##### Data under study

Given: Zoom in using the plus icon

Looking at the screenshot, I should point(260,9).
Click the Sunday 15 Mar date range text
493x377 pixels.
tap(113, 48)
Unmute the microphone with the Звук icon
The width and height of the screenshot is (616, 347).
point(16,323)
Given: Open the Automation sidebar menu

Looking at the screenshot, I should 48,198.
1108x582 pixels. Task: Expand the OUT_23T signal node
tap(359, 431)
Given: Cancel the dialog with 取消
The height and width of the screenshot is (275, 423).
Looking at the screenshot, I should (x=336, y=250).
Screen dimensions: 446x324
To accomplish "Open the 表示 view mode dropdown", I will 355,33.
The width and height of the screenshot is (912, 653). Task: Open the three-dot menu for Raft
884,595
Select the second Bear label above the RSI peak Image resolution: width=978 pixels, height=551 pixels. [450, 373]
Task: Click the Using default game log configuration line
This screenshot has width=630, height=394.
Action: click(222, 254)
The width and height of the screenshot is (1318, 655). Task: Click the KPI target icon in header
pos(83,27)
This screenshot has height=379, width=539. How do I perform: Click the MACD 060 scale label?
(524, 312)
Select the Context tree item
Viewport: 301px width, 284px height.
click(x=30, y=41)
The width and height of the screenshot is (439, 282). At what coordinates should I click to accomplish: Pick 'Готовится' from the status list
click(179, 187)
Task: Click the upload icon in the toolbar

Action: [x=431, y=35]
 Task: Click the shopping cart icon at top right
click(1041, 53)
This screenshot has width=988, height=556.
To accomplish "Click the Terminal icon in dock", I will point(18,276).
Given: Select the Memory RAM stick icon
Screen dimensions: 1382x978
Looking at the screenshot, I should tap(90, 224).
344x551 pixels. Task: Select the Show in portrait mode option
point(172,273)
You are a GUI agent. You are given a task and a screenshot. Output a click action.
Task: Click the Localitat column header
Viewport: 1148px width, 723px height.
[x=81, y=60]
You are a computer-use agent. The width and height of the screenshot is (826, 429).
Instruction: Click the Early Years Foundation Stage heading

##########

■ **Task item**
From the records, copy out each line that includes the string "agent".

■ **Completed exercise**
You are a GUI agent. You are given a task and a screenshot. Output a click action.
You are a computer-use agent. The width and height of the screenshot is (826, 429).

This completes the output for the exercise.